» **Activity**
Repeat nothing but the lines below running from the one containing "Given: Delete the マルチャー移動 task" to the one containing "Tap the Home house icon". Keep both end lines.

» **Dataset extract**

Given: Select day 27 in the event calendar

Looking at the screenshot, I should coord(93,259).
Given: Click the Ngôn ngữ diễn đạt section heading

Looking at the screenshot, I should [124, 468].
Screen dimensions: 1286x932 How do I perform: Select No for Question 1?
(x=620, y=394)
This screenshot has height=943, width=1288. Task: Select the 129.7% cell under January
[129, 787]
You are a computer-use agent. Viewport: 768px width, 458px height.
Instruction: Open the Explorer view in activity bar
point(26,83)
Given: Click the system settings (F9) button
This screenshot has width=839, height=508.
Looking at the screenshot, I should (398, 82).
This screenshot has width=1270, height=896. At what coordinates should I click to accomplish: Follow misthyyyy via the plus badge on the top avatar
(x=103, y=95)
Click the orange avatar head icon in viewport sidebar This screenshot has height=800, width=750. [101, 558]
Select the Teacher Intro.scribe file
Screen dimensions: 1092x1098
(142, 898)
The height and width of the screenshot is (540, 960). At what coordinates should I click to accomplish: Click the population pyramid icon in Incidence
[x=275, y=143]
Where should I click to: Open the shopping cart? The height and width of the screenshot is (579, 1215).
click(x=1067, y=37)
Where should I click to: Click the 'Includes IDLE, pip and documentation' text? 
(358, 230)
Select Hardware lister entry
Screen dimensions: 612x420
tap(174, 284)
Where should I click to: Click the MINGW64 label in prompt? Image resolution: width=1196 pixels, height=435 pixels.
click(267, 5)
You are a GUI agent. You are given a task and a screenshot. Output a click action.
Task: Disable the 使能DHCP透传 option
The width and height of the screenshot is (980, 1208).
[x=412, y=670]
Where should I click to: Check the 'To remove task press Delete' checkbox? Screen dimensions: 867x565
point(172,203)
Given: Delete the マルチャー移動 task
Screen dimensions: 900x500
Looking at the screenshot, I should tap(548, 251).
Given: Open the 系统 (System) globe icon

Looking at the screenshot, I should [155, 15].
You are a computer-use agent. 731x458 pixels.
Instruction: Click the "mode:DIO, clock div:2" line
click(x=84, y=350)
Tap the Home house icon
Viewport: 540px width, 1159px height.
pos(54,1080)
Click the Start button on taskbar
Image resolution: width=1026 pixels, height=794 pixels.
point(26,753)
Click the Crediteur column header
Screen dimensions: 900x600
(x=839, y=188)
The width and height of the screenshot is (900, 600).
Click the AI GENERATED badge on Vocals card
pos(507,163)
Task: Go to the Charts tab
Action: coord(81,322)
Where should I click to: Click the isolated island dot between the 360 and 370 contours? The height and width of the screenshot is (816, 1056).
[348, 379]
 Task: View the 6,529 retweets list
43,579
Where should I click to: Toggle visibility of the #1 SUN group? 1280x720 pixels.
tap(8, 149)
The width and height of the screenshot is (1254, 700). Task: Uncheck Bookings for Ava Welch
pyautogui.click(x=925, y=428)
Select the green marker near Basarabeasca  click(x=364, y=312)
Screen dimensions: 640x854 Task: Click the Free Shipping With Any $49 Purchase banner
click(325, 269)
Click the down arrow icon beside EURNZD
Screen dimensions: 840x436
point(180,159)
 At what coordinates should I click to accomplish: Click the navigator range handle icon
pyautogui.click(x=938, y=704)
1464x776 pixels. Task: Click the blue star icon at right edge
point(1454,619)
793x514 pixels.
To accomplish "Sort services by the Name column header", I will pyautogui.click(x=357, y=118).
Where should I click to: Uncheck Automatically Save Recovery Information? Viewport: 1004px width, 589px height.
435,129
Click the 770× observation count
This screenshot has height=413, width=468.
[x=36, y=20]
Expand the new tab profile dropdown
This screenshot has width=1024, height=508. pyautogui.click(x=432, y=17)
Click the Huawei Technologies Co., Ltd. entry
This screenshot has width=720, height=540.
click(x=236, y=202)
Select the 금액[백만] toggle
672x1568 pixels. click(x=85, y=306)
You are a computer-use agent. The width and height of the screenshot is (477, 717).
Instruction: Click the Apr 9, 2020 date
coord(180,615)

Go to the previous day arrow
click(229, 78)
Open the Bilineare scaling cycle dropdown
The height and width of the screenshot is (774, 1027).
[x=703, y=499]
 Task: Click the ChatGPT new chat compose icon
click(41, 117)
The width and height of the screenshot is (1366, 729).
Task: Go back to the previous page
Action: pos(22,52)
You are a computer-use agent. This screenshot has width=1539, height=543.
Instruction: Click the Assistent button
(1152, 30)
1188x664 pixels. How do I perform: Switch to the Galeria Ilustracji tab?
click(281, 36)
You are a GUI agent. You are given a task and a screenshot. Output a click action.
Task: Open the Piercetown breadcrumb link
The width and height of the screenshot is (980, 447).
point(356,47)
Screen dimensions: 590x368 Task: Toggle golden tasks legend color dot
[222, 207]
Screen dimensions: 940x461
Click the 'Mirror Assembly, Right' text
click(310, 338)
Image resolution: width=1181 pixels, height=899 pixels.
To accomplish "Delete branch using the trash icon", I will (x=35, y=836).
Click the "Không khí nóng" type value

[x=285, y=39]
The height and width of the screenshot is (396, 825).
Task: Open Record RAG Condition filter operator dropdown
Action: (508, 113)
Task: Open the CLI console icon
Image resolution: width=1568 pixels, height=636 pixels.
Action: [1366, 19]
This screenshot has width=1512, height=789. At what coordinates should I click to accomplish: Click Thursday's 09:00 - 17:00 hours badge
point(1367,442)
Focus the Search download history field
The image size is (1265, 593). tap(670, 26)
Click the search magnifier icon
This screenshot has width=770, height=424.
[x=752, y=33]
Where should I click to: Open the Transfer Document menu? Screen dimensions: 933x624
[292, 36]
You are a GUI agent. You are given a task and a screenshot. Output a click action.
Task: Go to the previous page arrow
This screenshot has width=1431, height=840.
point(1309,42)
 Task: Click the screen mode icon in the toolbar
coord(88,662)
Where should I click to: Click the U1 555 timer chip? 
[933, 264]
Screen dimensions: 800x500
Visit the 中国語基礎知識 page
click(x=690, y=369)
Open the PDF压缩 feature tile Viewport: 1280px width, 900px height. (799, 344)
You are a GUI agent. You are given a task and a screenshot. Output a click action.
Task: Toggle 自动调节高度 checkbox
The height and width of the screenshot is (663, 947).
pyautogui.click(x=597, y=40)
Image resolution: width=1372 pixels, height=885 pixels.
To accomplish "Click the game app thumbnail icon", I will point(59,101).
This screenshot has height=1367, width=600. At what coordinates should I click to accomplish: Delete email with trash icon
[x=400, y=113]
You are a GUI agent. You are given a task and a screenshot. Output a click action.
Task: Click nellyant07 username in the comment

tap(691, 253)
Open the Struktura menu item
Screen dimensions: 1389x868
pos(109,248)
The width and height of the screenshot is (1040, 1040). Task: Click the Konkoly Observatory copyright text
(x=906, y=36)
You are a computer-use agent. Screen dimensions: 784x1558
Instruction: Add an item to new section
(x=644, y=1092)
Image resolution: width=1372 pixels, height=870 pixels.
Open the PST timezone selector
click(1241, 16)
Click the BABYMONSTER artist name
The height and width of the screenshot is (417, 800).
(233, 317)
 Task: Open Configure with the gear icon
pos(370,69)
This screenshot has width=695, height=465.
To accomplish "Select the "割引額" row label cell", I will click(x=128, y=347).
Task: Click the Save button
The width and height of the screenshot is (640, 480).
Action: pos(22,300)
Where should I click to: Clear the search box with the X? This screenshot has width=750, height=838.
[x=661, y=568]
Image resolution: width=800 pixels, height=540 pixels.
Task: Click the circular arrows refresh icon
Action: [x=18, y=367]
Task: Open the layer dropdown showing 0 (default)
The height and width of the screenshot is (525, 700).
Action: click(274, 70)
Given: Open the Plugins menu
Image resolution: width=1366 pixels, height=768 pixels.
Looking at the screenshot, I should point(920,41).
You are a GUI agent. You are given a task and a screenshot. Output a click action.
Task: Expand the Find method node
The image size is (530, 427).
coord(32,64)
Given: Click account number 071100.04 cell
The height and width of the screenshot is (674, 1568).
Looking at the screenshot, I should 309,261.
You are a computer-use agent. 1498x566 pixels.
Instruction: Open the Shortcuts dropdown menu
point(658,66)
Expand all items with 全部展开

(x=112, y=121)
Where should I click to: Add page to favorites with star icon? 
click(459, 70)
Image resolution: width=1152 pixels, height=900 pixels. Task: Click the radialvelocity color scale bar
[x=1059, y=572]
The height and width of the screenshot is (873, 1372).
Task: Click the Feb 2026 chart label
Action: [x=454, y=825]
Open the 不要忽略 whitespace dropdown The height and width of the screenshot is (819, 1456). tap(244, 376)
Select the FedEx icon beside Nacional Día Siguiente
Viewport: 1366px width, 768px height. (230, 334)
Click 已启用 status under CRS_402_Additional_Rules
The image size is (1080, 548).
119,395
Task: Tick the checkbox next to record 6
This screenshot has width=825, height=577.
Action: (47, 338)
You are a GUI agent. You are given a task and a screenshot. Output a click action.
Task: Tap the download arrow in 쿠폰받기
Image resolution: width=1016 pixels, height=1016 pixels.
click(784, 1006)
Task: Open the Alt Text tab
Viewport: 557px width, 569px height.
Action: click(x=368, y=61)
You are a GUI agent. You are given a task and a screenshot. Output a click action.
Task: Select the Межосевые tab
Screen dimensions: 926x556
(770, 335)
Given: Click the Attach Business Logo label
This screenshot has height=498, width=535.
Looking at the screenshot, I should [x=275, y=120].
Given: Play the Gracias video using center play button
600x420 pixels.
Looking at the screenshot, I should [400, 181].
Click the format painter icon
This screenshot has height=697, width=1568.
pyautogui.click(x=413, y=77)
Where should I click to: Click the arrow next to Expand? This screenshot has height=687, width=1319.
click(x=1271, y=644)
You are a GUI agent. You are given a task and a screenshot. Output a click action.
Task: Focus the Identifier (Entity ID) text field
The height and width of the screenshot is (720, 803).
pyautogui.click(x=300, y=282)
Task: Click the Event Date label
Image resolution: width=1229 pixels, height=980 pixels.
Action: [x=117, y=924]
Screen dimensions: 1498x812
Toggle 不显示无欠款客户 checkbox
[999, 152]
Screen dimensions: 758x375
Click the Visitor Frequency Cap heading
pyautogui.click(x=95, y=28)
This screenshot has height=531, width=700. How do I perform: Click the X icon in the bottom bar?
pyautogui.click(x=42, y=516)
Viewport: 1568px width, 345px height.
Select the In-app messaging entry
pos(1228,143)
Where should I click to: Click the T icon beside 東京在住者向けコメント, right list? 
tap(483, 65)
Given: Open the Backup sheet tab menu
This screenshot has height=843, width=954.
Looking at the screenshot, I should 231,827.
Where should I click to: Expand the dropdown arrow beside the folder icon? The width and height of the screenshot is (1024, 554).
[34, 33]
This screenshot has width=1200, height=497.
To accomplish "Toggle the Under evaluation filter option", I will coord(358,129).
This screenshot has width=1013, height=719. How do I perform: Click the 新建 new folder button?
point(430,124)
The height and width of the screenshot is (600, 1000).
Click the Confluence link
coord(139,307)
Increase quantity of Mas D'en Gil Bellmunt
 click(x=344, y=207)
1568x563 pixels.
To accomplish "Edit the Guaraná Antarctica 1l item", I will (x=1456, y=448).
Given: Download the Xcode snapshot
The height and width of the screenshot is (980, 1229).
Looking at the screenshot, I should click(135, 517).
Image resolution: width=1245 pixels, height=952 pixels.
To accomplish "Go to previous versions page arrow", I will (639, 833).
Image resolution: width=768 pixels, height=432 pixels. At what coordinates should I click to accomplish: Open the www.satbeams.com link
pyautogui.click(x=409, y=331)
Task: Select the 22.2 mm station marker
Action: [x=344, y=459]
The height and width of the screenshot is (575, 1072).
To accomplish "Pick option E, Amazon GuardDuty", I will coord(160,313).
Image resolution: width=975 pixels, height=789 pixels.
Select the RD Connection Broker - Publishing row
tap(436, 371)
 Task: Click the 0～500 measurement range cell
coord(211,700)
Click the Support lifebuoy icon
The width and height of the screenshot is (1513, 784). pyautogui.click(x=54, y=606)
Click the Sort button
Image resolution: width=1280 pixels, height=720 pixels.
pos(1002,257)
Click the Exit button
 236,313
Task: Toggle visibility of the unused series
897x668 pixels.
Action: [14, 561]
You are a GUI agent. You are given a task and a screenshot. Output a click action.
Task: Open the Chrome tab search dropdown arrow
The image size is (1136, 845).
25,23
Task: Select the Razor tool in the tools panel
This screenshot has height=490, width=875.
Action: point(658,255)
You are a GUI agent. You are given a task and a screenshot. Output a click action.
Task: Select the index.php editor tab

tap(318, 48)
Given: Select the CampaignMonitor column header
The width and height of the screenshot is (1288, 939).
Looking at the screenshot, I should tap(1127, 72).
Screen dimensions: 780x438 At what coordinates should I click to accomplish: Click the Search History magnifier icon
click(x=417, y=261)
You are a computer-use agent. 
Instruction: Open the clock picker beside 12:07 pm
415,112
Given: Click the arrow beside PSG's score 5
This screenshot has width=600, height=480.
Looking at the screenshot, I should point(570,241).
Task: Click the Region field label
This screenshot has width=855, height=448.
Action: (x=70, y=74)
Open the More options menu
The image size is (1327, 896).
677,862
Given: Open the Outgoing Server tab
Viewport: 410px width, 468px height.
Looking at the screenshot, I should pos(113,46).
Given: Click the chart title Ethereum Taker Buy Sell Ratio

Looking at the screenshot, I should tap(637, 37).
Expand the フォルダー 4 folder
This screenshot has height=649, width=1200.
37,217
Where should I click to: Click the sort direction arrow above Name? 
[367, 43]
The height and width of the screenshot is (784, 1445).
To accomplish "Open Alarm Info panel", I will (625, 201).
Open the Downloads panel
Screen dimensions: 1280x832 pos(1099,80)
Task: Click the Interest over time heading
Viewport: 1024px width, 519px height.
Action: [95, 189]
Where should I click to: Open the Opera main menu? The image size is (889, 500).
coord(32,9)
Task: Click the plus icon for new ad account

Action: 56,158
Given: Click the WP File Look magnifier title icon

» **Task output**
Given: Delete the マルチャー移動 task
Screen dimensions: 900x500
Looking at the screenshot, I should tap(548, 251).
Given: Open the 系统 (System) globe icon

Looking at the screenshot, I should [155, 15].
You are a computer-use agent. 731x458 pixels.
Instruction: Click the "mode:DIO, clock div:2" line
click(x=84, y=350)
Tap the Home house icon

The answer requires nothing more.